*Required task 1*
Do these statements agree with the article on the G-G poetry award? (a) Sheier's debut collection is titled More to Keep Us Warm. (b) Sheier thanked all three jurors by name in his acknowledgements. (c) Di Brandt provided a blurb for the book's cover. For each, answer yes or no and quote the words of the article that decide it.
*Required task 2*
In the article on the G-G poetry award, what was the amount of the cheque for English-language poetry?
*Required task 3*
In the article on the G-G poetry award, reproduce the text between "Winnipeg Free Press" and "the three jurors.", inclusive.

======== Document passage

Winnipeg Free Press - PRINT EDITION
Possible conflict of interest taints G-G poetry award
Poet Di Brandt (BRANDON SUN ARCHIVES)
The anger has subsided. The bloggers have moved on to other topics. And the poets, after enjoying their brief moment in the sun, have returned to the task of chipping crystalline imagery from the granite of their souls.
It's too early to tell, however, if any lessons have been learned.
At the Governor General's Literary Awards Nov. 18, the $25,000 cheque for English-language poetry was given to Jacob Sheier, a Toronto poet living in New York, for his debut collection, More to Keep Us Warm.
Within 24 hours, eyebrows had been raised by Sheier's fellow poets on the CanLit website Bookninja.com.
Sheier's win, it seems, was tainted by apparent conflict of interest. In his book's acknowledgements, he had thanked by name two of the three jurors.
Manitoba's own Di Brandt had helped him with some translating and some editing, and Toronto's Pier Giorgia De Cicco had provided a blurb for the cover.
Even in the incestuous world of Canadian literature, this seemed a little close for comfort.
"It is a serious signal that something is deeply wrong with the process that this could happen," Bookninja's editor, the Newfoundland-based poet George Murray, wrote. "Is there no vetting of jurors? Is there no oversight of the process?"

================
======== Provided material

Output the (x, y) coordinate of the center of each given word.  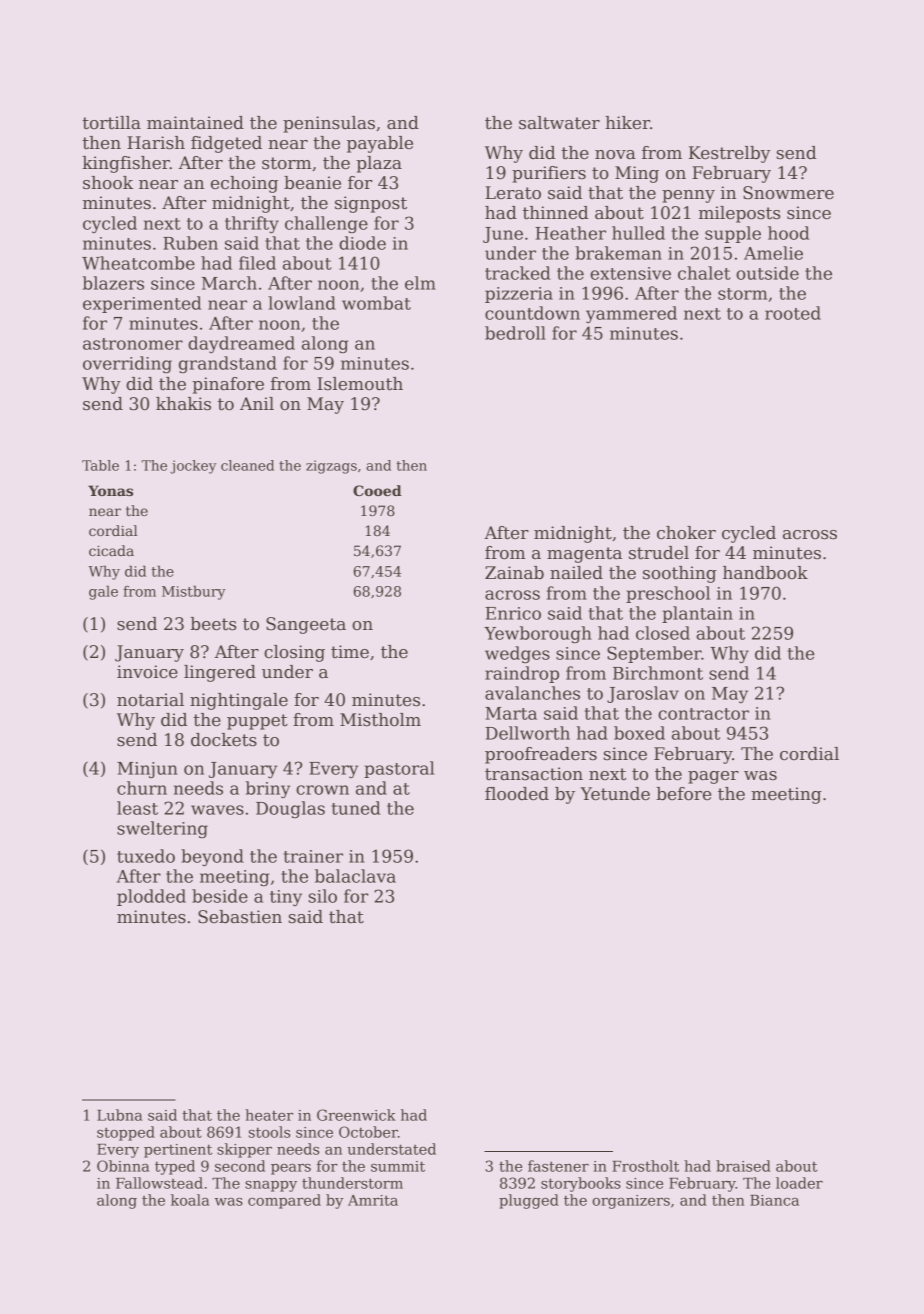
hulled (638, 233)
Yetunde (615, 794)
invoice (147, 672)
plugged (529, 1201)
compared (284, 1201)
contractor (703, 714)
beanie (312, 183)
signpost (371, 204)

================
======== Provided material

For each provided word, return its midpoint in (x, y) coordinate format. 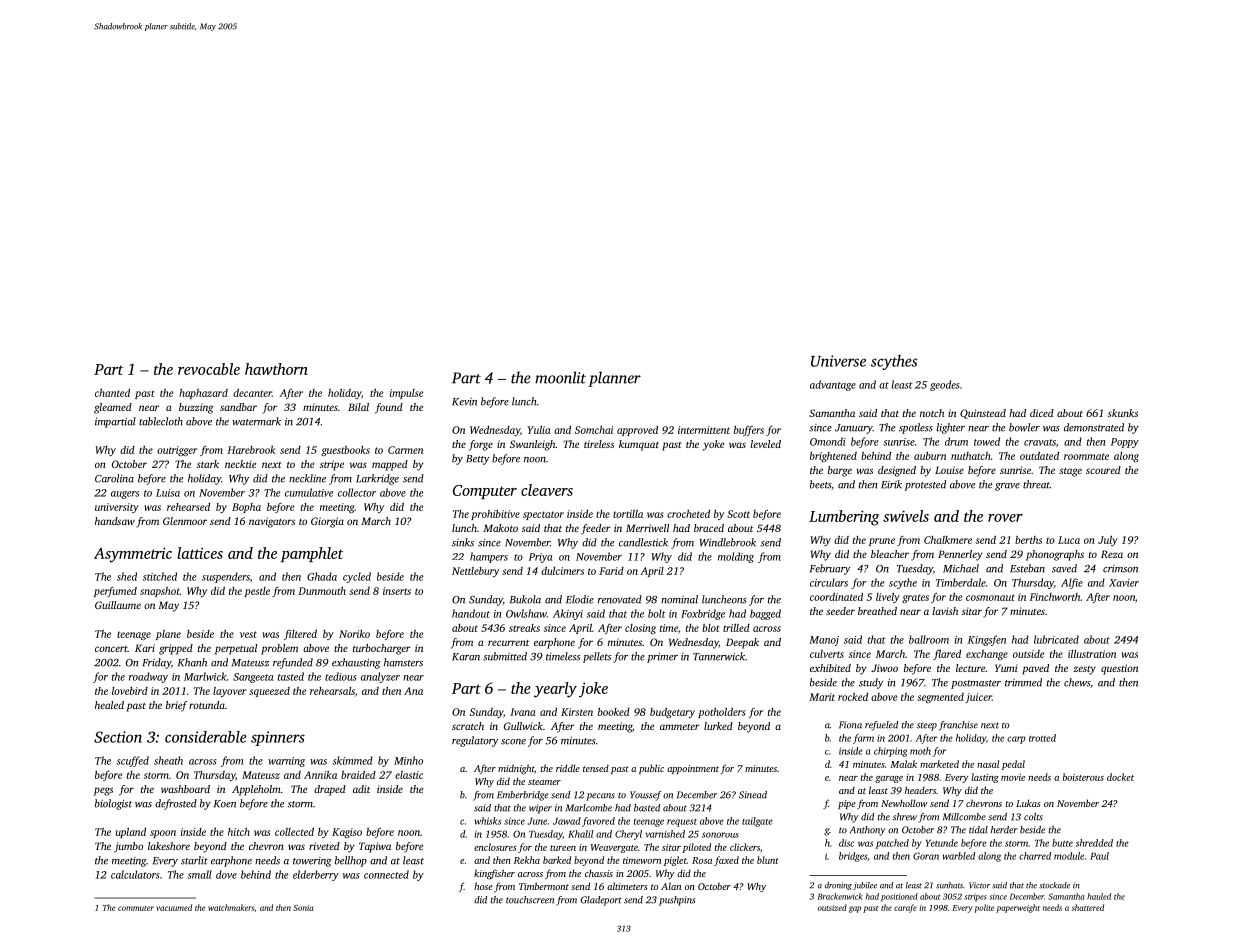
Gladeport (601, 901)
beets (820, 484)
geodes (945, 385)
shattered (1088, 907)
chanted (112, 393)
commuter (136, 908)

================

*Output 1*
(a) Yes: "for his debut collection, More to Keep Us Warm"
(b) No: "he had thanked by name two of the three jurors"
(c) No: "Toronto's Pier Giorgia De Cicco had provided a blurb for the cover"

*Output 2*
$25,000

*Output 3*
Winnipeg Free Press - PRINT EDITION
Possible conflict of interest taints G-G poetry award
Poet Di Brandt (BRANDON SUN ARCHIVES)
The anger has subsided. The bloggers have moved on to other topics. And the poets, after enjoying their brief moment in the sun, have returned to the task of chipping crystalline imagery from the granite of their souls.
It's too early to tell, however, if any lessons have been learned.
At the Governor General's Literary Awards Nov. 18, the $25,000 cheque for English-language poetry was given to Jacob Sheier, a Toronto poet living in New York, for his debut collection, More to Keep Us Warm.
Within 24 hours, eyebrows had been raised by Sheier's fellow poets on the CanLit website Bookninja.com.
Sheier's win, it seems, was tainted by apparent conflict of interest. In his book's acknowledgements, he had thanked by name two of the three jurors.